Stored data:
BEGIN

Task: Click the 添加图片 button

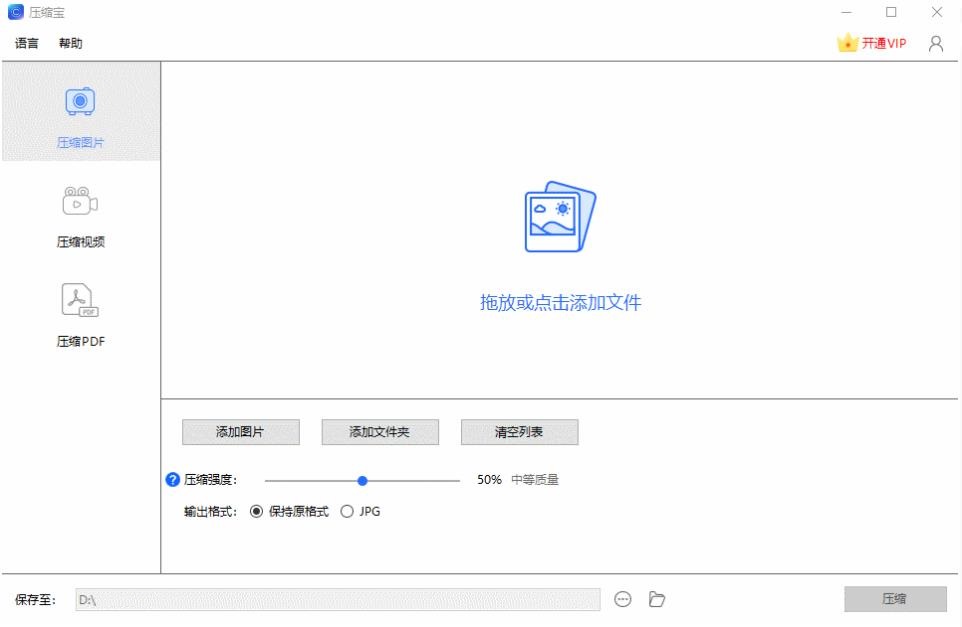Action: [x=240, y=431]
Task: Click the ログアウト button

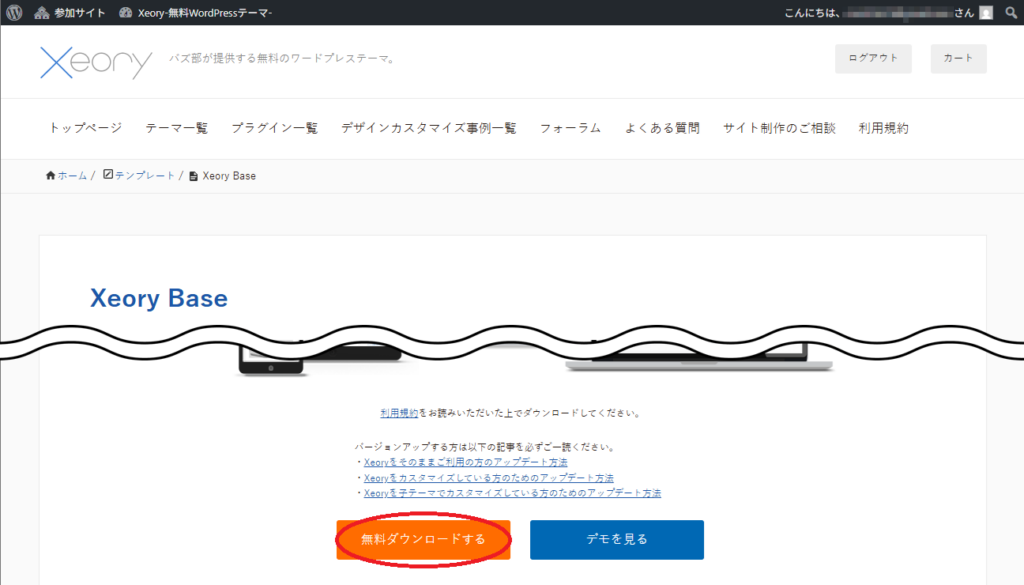Action: click(x=872, y=58)
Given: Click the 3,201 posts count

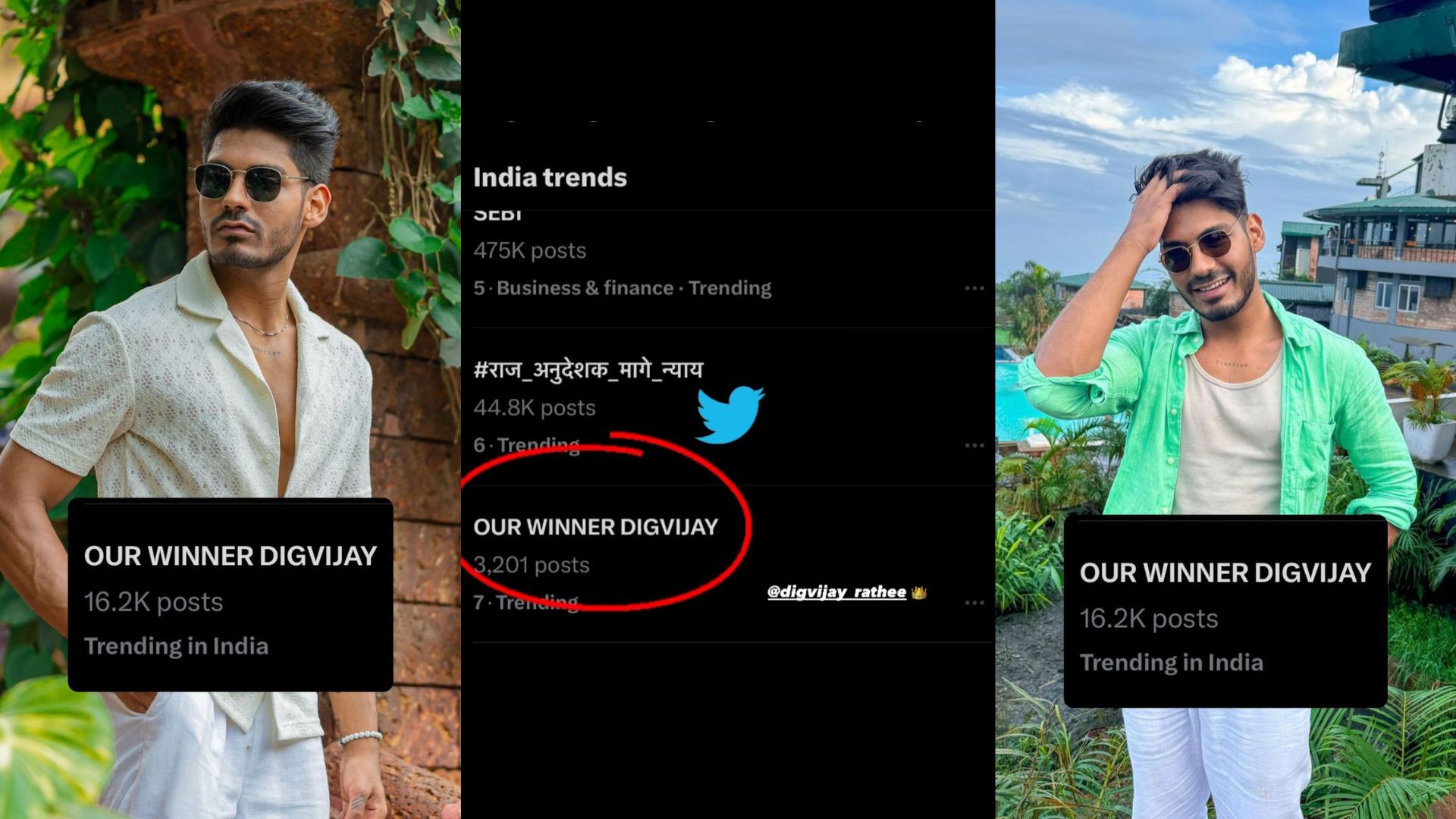Looking at the screenshot, I should click(532, 565).
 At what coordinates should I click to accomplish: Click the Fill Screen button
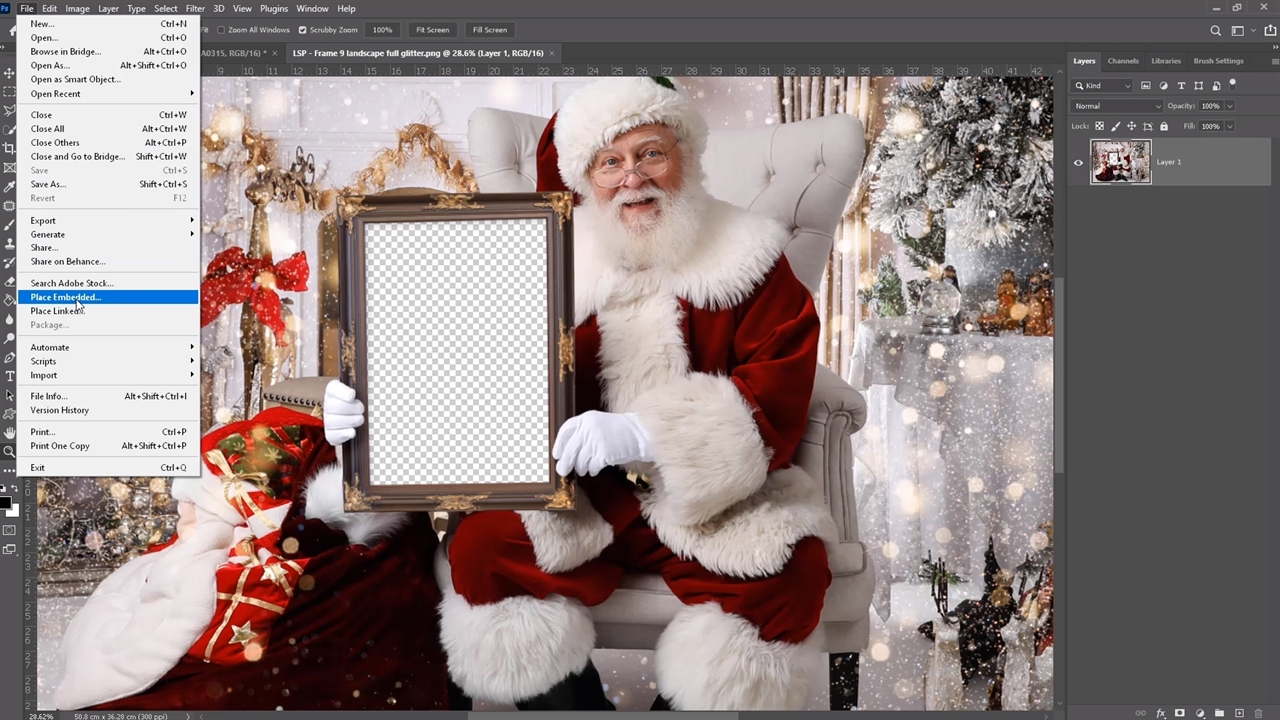point(489,30)
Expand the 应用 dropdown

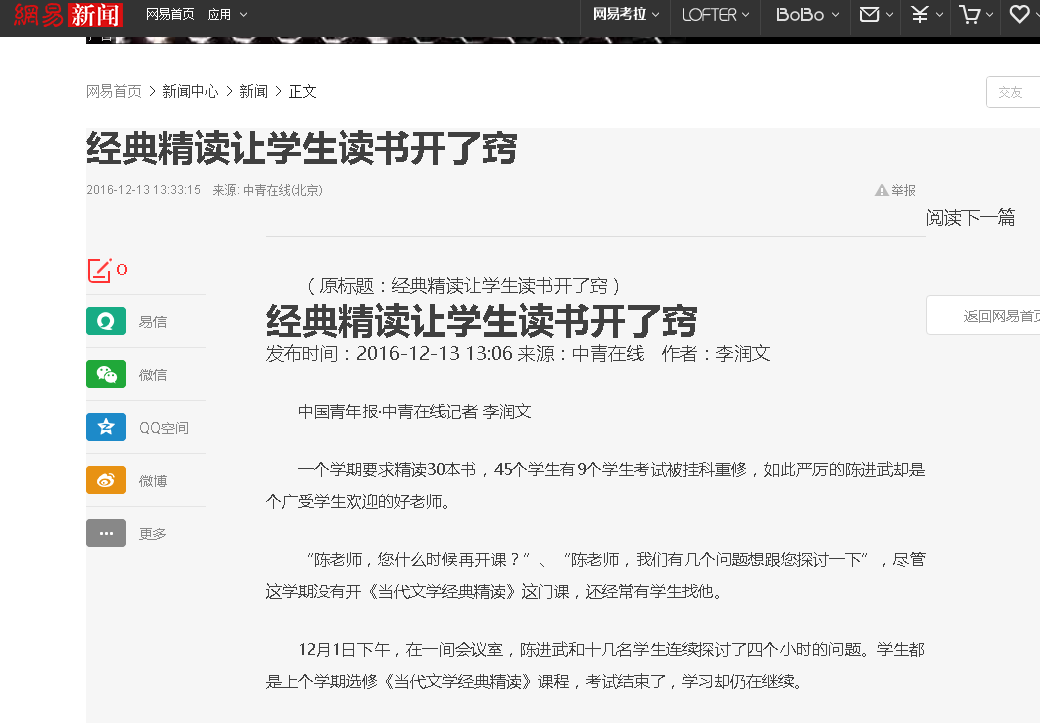227,15
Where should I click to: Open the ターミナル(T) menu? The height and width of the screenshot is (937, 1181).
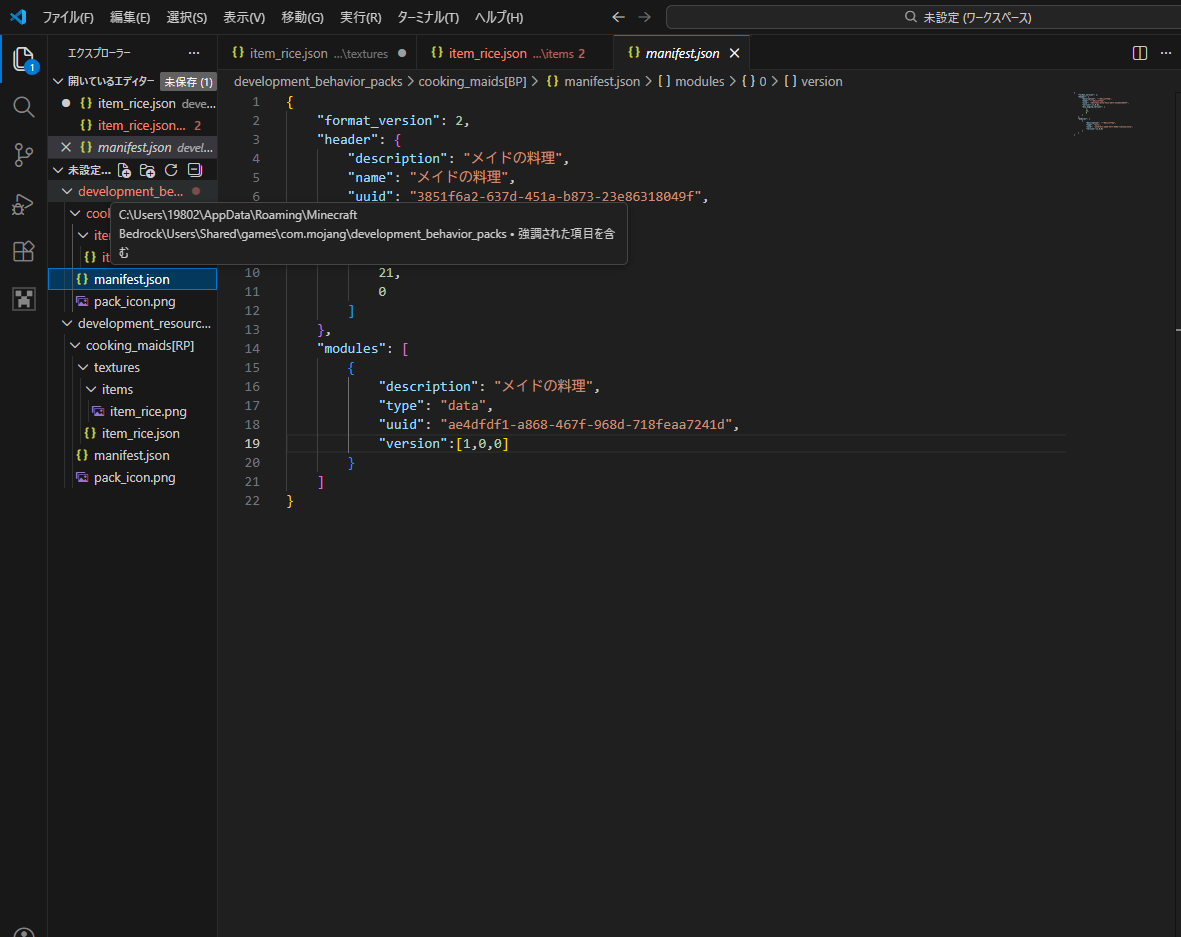click(428, 17)
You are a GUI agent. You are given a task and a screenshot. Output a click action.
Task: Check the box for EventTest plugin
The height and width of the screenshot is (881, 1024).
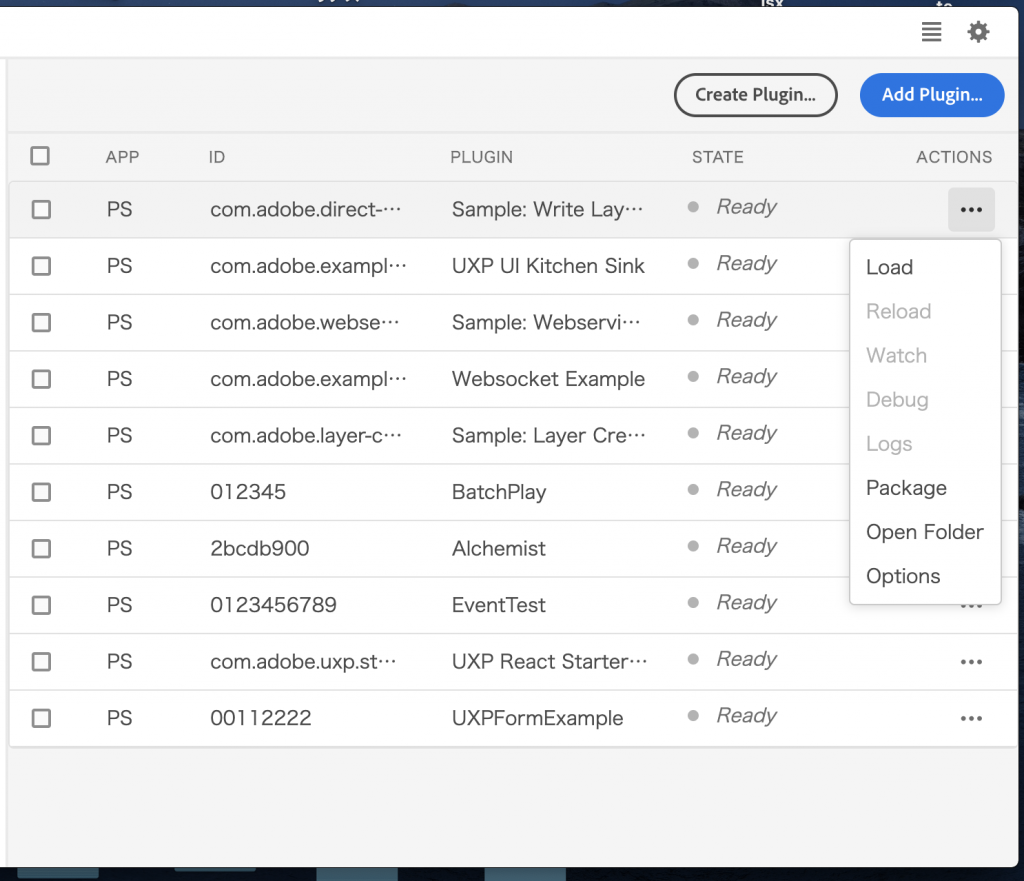tap(41, 605)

END

What you should do:
Repeat each line above exactly as it reads, omitting any pictures.

Your solution:
Task: Click the 添加图片 button

Action: [x=240, y=431]
Task: Click the ログアウト button

Action: click(x=872, y=58)
Given: Click the 3,201 posts count

Looking at the screenshot, I should click(532, 565).
 At what coordinates should I click to accomplish: Click the Fill Screen button
point(489,30)
Expand the 应用 dropdown

227,15
Where should I click to: Open the ターミナル(T) menu? The height and width of the screenshot is (937, 1181).
click(428, 17)
You are a GUI agent. You are given a task and a screenshot. Output a click action.
Task: Check the box for EventTest plugin
The height and width of the screenshot is (881, 1024).
tap(41, 605)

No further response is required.